Он бросил на нее быстрый светлый взгляд. Он сказал:
— Но должно быть что-то большое, ради чего стоит быть смелым. Должно быть какое-то знамя, за которое стоит бороться. Где ваше знамя, фрау фон Праквиц? Вы бежите первая!
Настало долгое, унылое, тяжкое молчание. Пагель медленно подошел к письменному столу, он сел, он уперся головой на руку.
Ну, хорошо, он заговорил, все, что накопилось за последние недели, высказано, — а что дальше?
Женщина отделилась от стены, она тихонько подошла, легко положила ему руку на плечо.
— Господин Пагель! — тихо сказала она. — Господин Пагель, — все это верно, я эгоистичная, трусливая, легкомысленная женщина, — не знаю, сейчас ли только я стала такой, но я такая, вы правы. Но ведь вы-то не такой, господин Пагель, ведь вы другой, не правда ли?
Она ждала долго, но он не отвечал.
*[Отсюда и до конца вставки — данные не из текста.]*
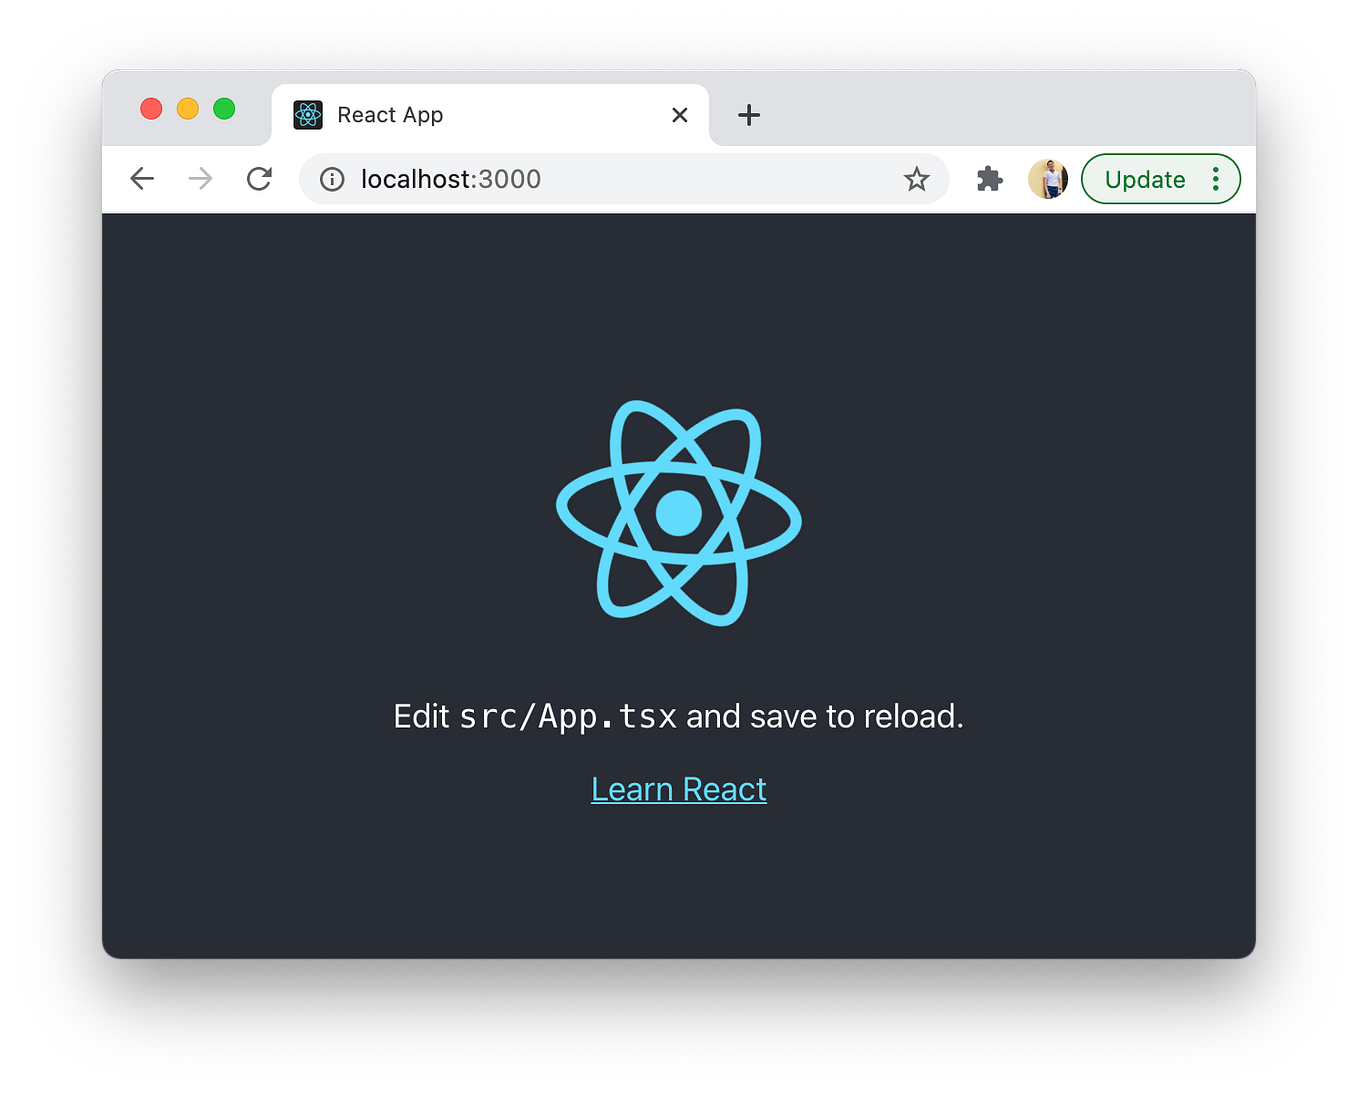Click the profile avatar picture

tap(1047, 179)
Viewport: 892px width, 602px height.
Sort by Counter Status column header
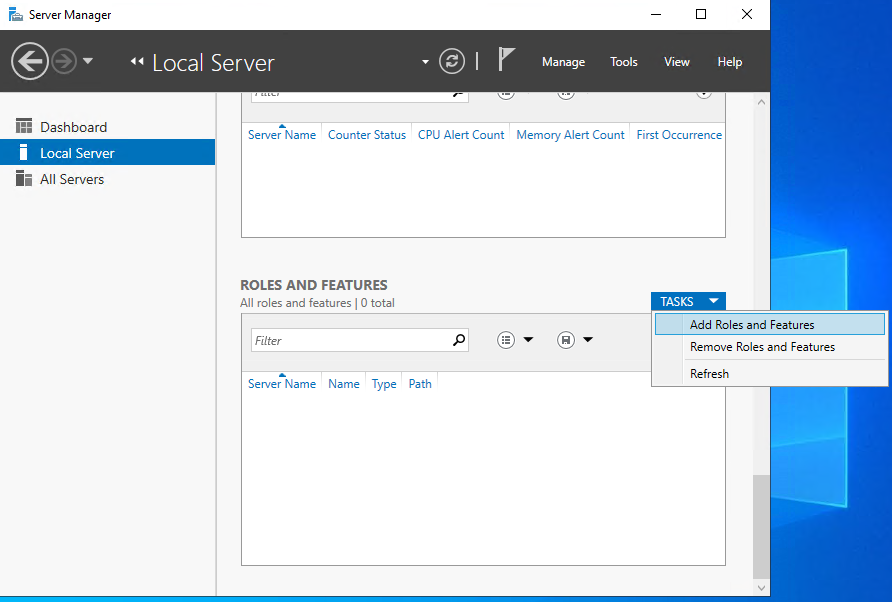(367, 135)
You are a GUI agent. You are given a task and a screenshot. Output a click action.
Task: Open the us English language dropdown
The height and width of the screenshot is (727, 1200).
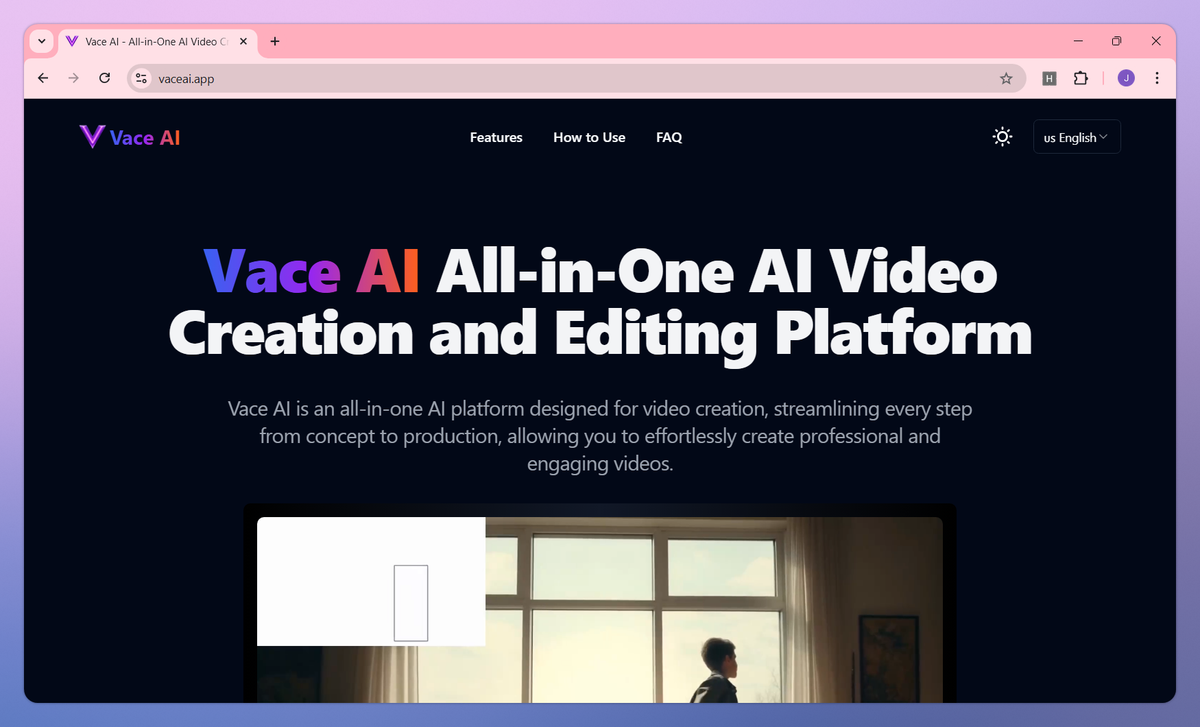point(1076,136)
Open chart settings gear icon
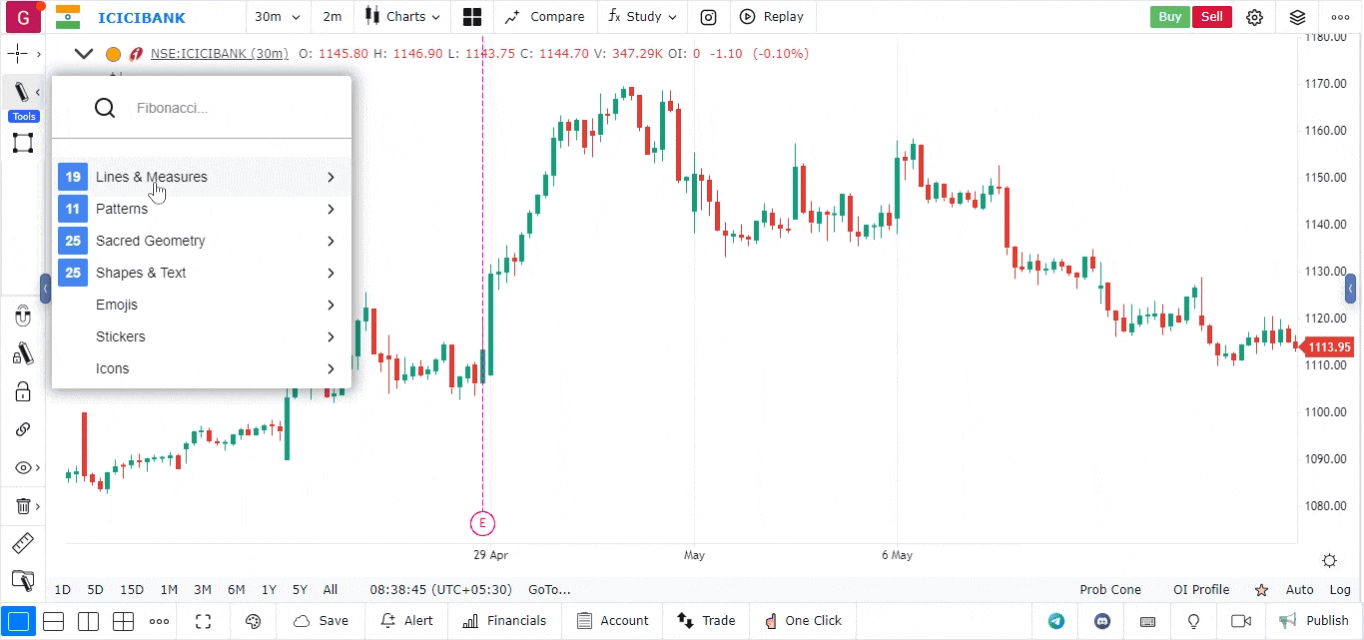This screenshot has width=1364, height=640. [x=1255, y=17]
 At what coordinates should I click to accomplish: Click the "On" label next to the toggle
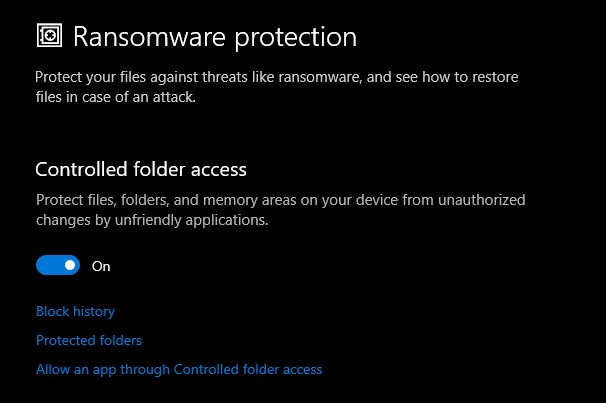pos(101,266)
Плечо под ее рукой не шевельнулось.
— Будьте же еще раз тем, чем вы были до сих пор: юным, самоотверженным, — не для меня, господин Пагель, у меня действительно нет знамени для вас. Но я надеюсь, что вы останетесь в Нейлоэ до тех пор, пока не вернутся мои родители. Я прошу вас перебраться на виллу. Господин Пагель, я все еще надеюсь, что Виолета в один прекрасный день постучится в ту дверь… Не уезжайте! Пусть усадьба не будет совсем одинокой, когда она вернется…
Снова продолжительная тишина. Но уже другая тишина, полная ожидания. Фрау фон Праквиц сняла руку с его плеча, она сделала шаг к двери. Он молчал. Она сделала второй, третий шаг, она взялась за ручку двери — тогда Пагель спросил:
— Когда приедет ваш отец?
— У меня с собой письмо к отцу. Я еще сегодня опущу его во Франкфурте. Я думаю, отец сейчас же вернется, как только узнает, что мы уехали. Значит, через три-четыре дня.